DATA ENTRIES:
..........
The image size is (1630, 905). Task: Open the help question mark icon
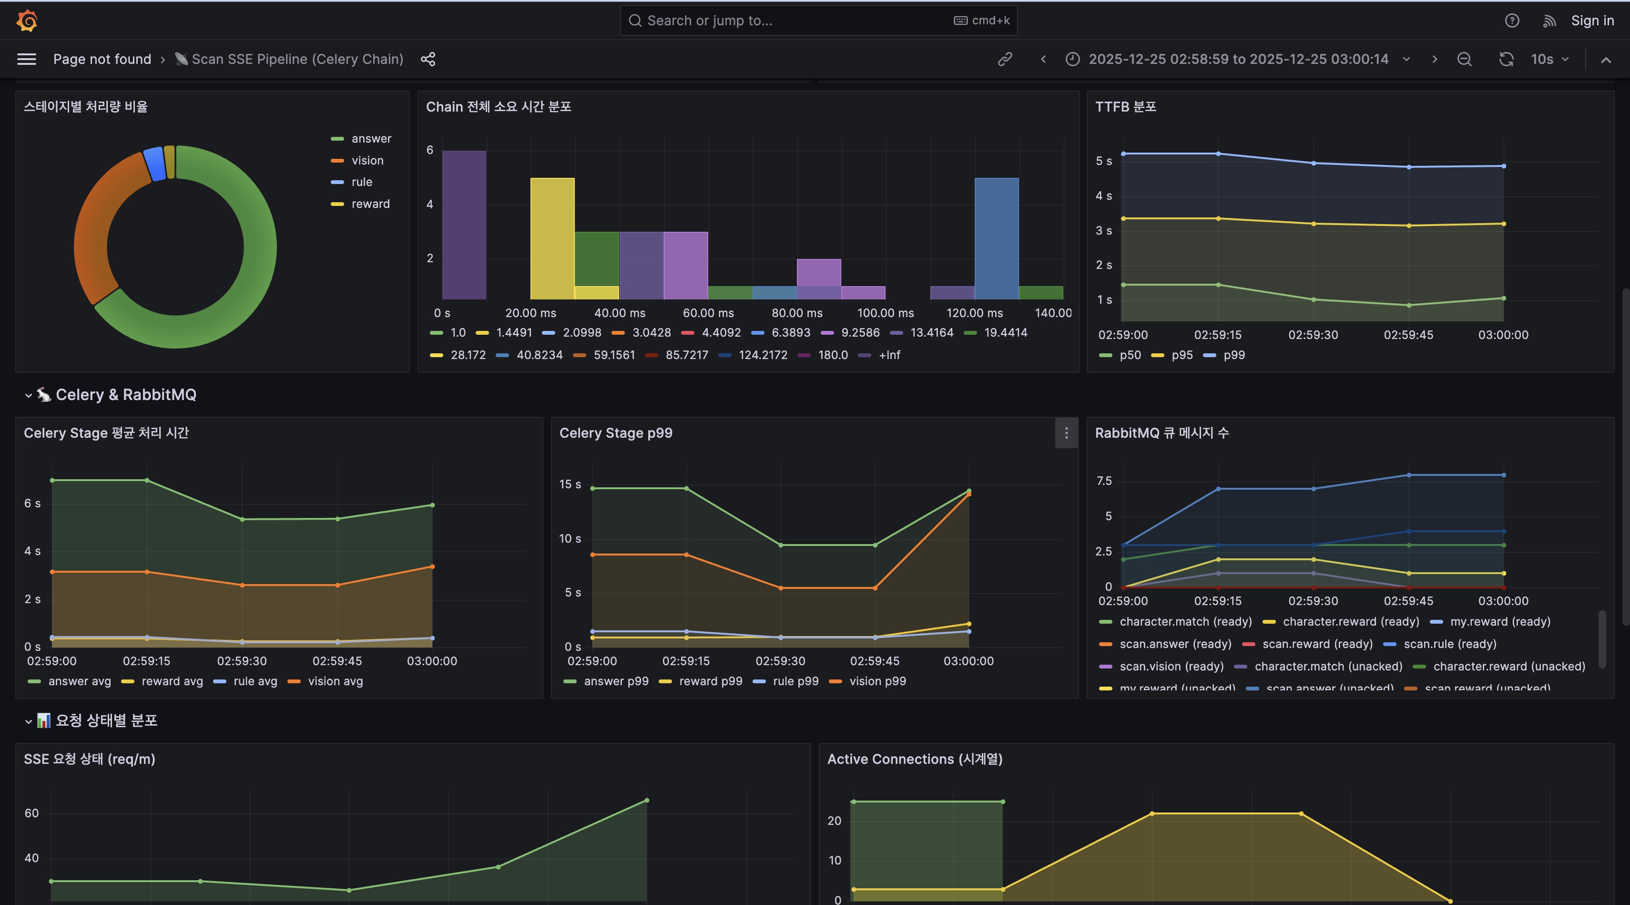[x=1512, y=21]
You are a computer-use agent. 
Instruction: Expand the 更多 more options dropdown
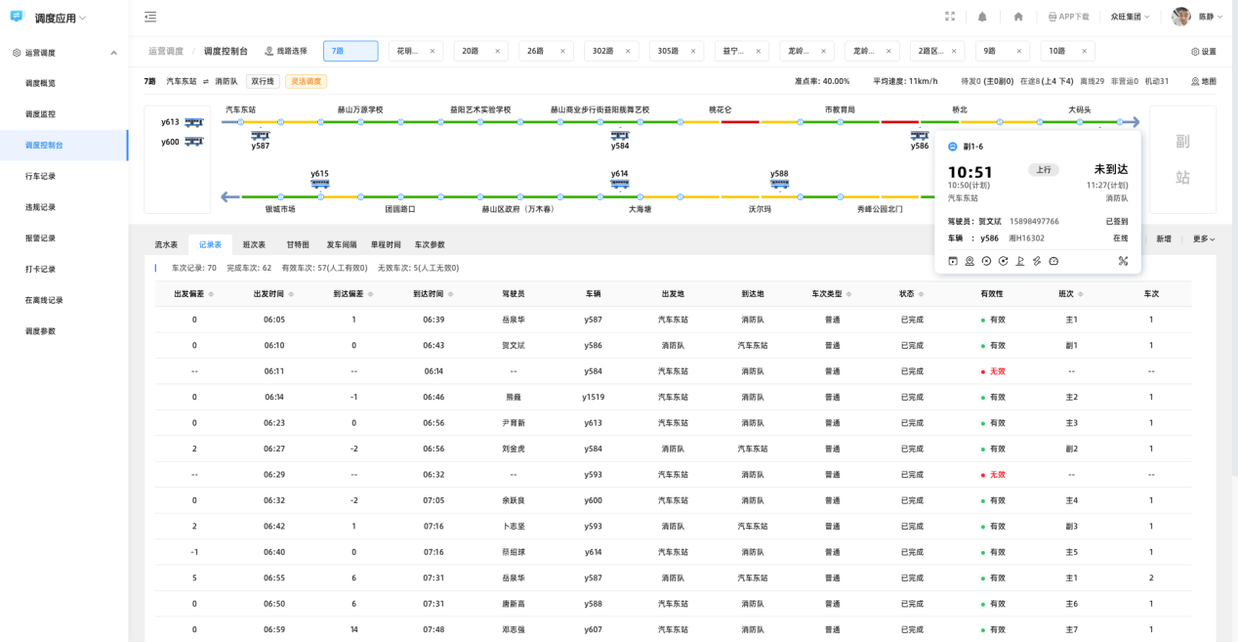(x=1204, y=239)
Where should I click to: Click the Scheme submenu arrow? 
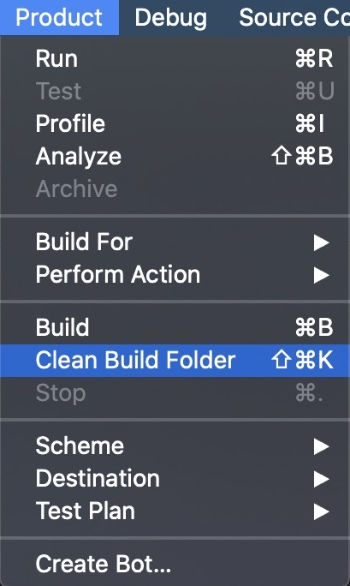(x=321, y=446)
..........
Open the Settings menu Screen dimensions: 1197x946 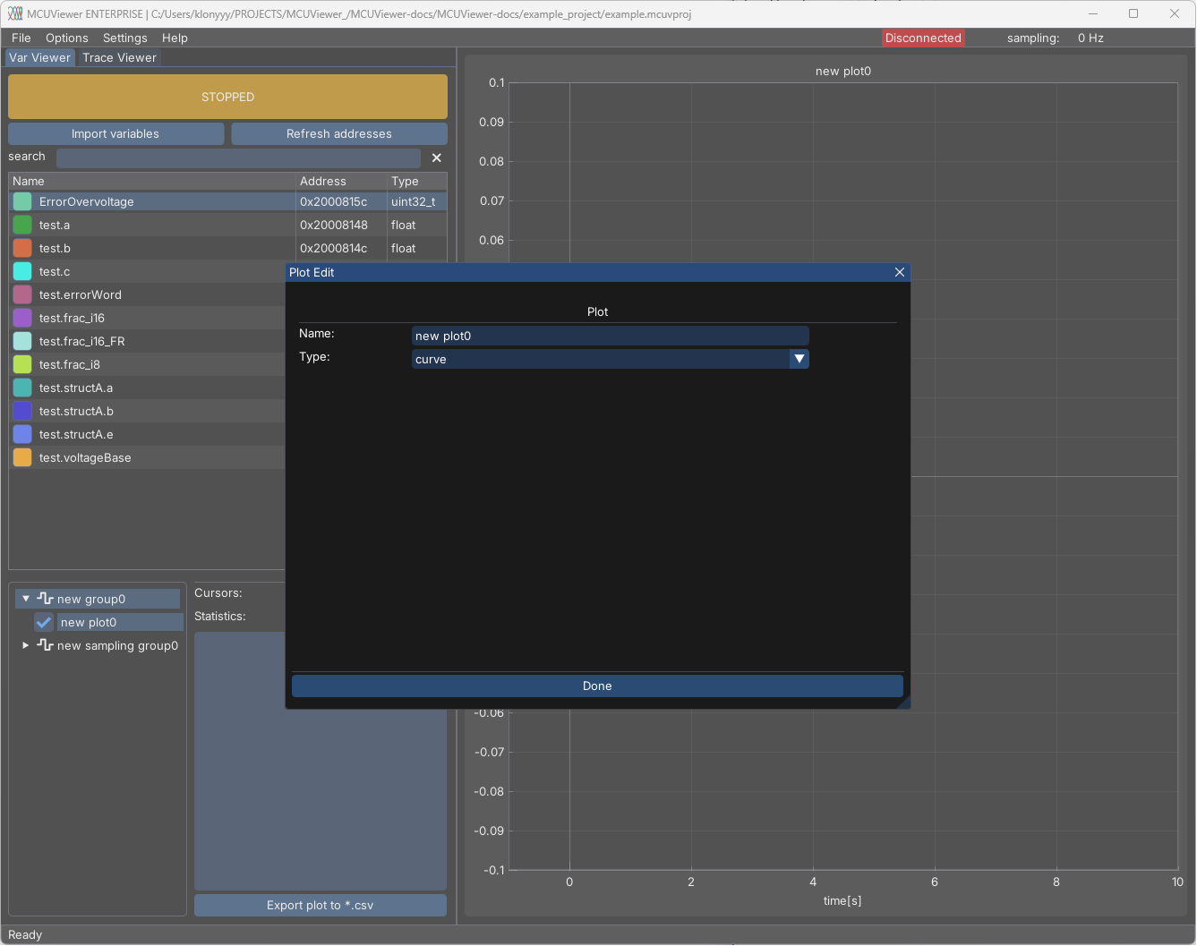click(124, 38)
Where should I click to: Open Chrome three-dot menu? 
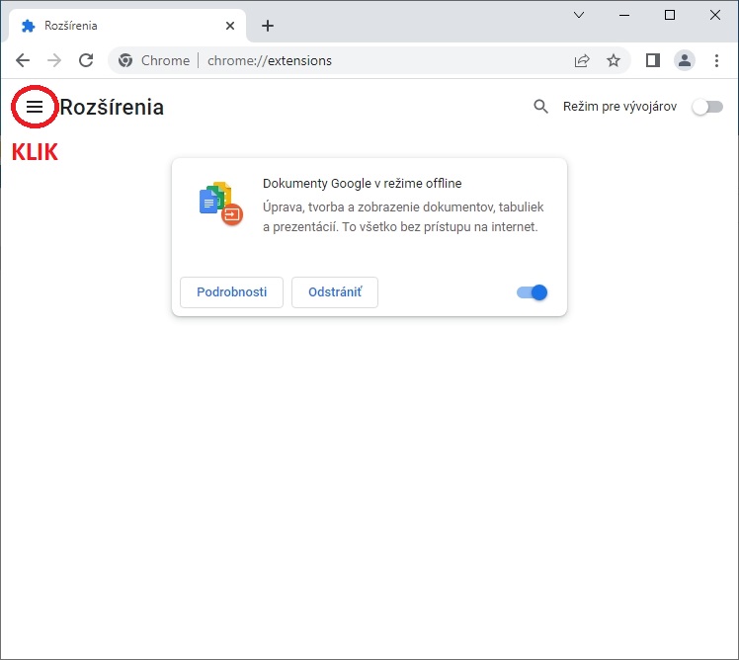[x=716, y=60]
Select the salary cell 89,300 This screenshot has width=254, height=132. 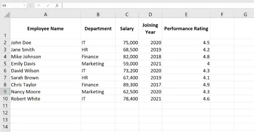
..........
BRIEF:
Copy the rows, starting at the line that contains "Where should I click to: Click" and ending after the line that contains "(x=321, y=446)". Leave the pictures out of your copy.

ANSWER TO THIS EXERCISE:
Where should I click to: Click the Scheme submenu arrow? 
(x=321, y=446)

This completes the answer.